*** Source data
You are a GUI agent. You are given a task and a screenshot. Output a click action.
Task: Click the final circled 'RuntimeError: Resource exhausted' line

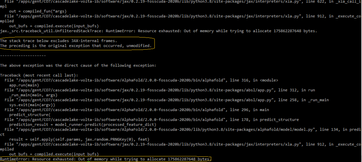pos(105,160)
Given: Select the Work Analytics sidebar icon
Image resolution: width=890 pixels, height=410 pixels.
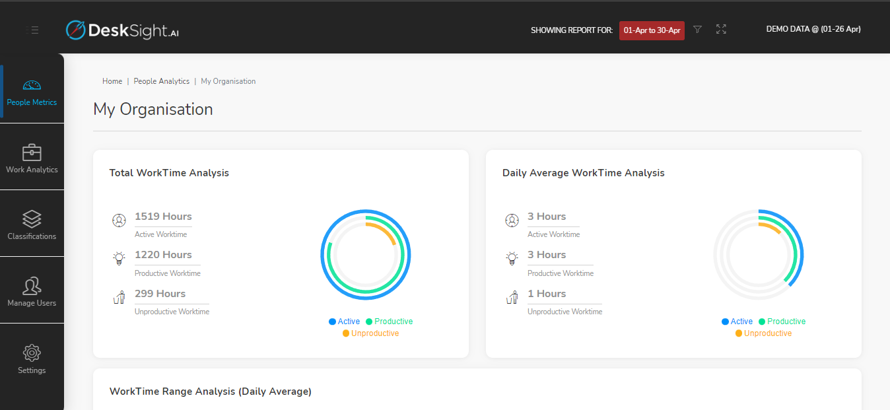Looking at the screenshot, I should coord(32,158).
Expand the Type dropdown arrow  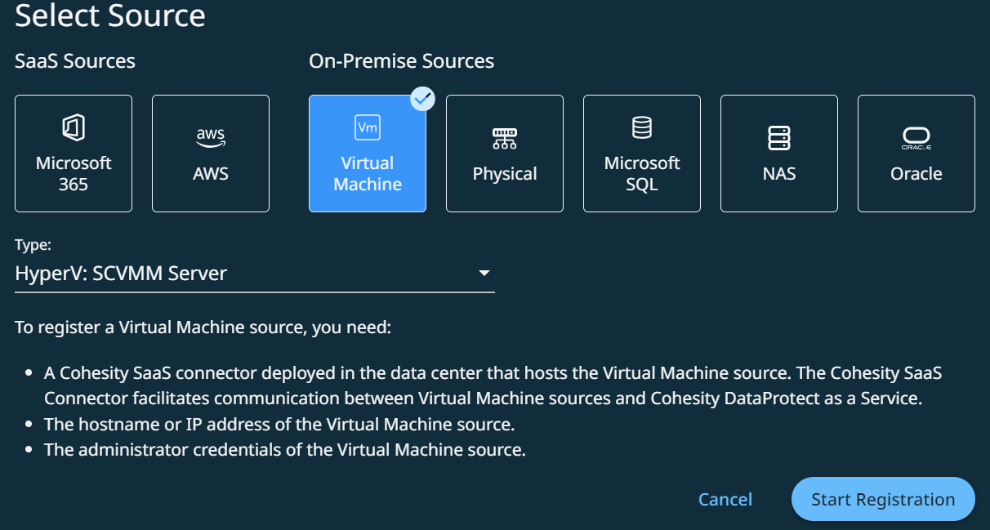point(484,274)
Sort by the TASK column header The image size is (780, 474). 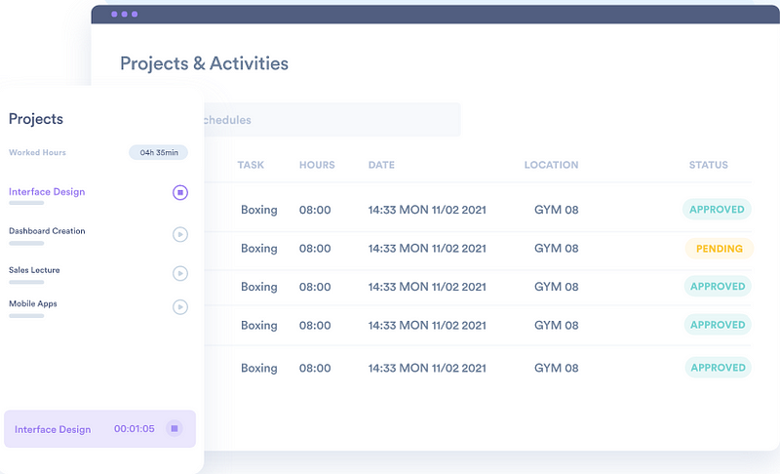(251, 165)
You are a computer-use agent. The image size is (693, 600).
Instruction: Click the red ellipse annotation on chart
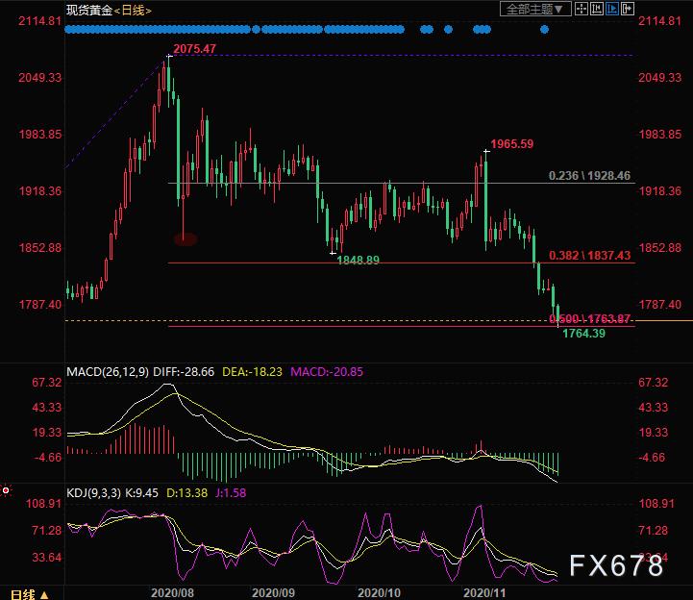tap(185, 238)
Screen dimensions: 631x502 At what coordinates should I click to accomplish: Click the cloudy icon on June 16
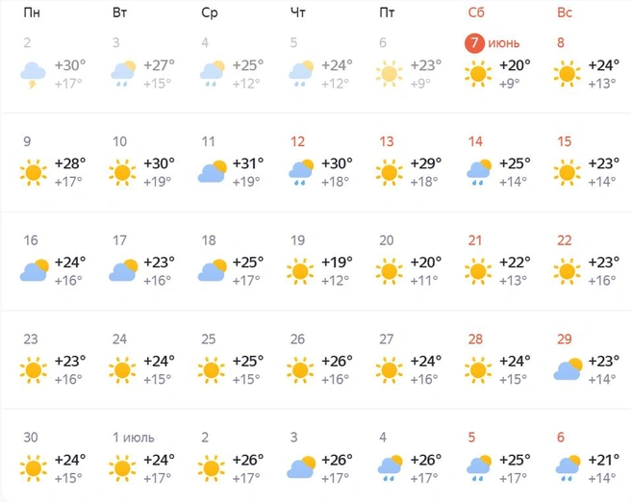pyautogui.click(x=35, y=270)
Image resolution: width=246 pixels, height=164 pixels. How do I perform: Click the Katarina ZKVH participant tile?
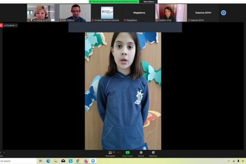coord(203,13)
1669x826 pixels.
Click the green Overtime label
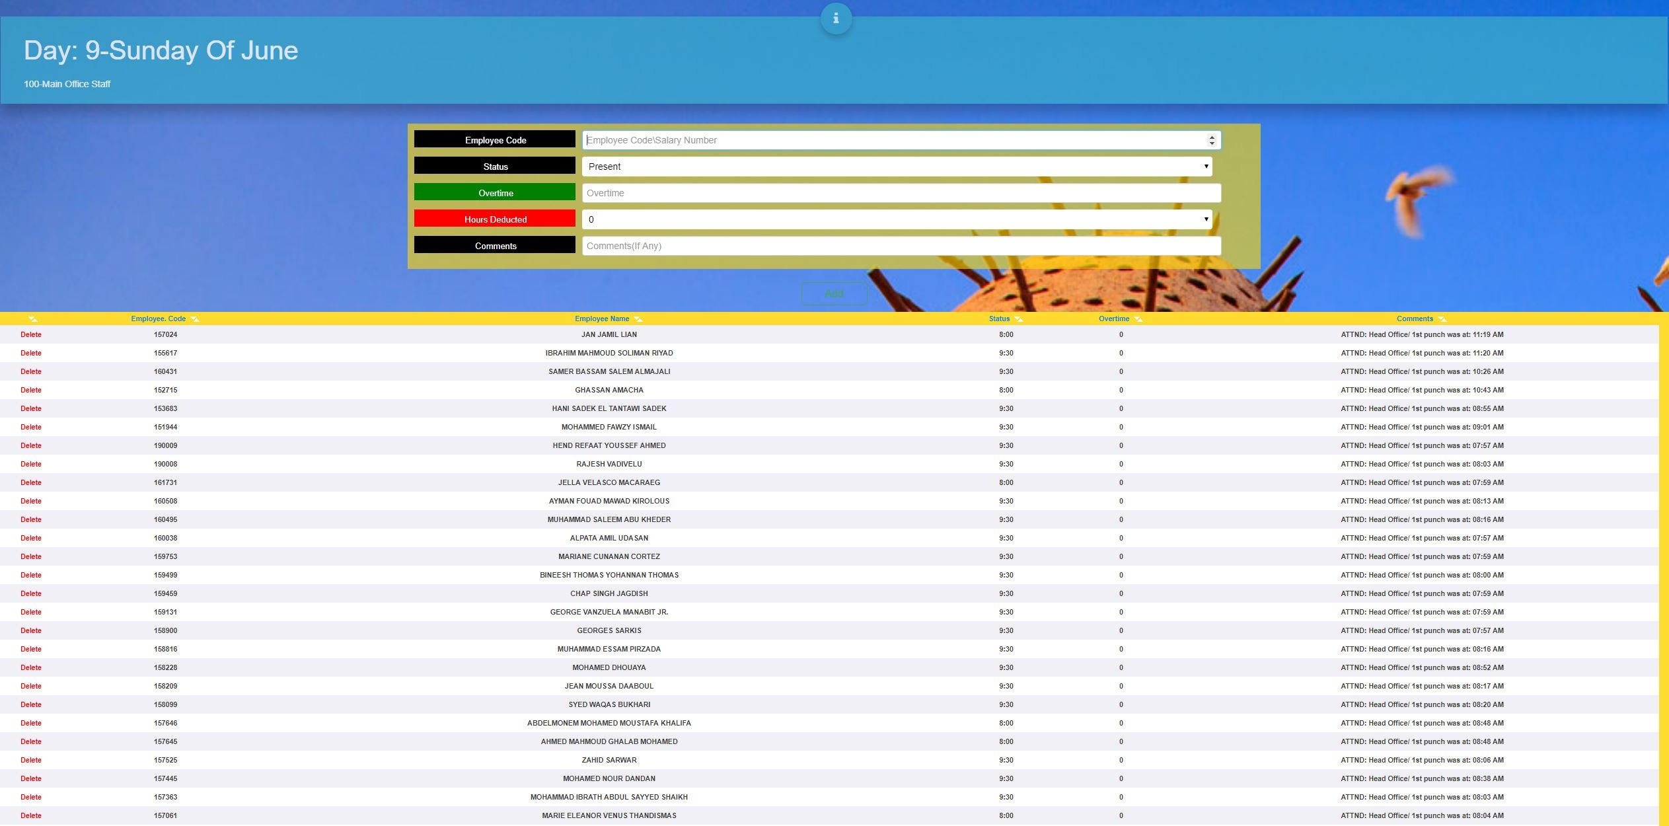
******
*** Source data
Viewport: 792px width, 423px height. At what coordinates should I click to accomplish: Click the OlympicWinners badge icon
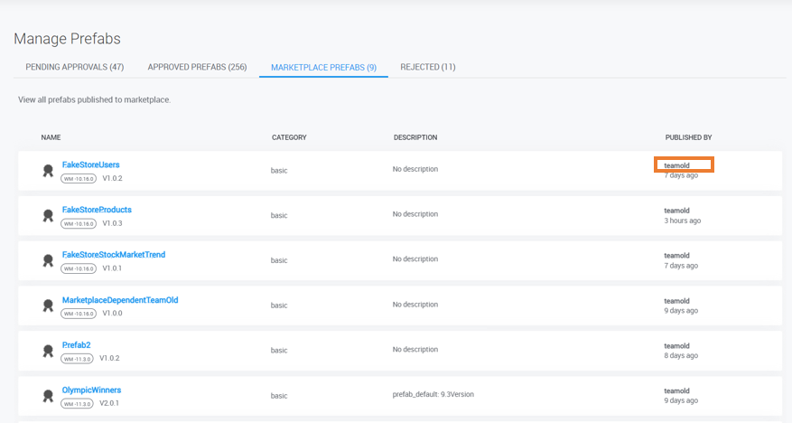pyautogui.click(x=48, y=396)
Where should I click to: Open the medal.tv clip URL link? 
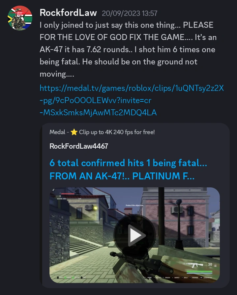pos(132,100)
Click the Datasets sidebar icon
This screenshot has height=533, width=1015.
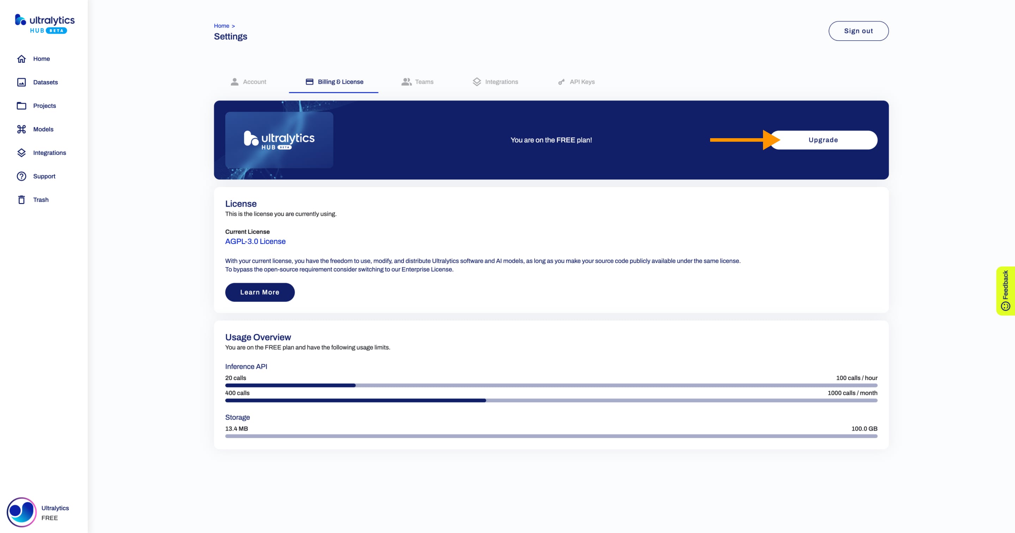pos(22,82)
******
- To be done:
Extract, line for line, the listing from the line with "You are a computer-use" up to and including the line with "Click the green Overtime label", leaving out the pictures.

- Answer for this exercise:
You are a computer-use agent. The image size is (693, 600).
Instruction: Click the red ellipse annotation on chart
tap(185, 238)
Screen dimensions: 631x502 At what coordinates should I click to accomplish: Click the cloudy icon on June 16
pyautogui.click(x=35, y=270)
Image resolution: width=246 pixels, height=164 pixels. How do I perform: Click the Katarina ZKVH participant tile?
coord(203,13)
1669x826 pixels.
Click the green Overtime label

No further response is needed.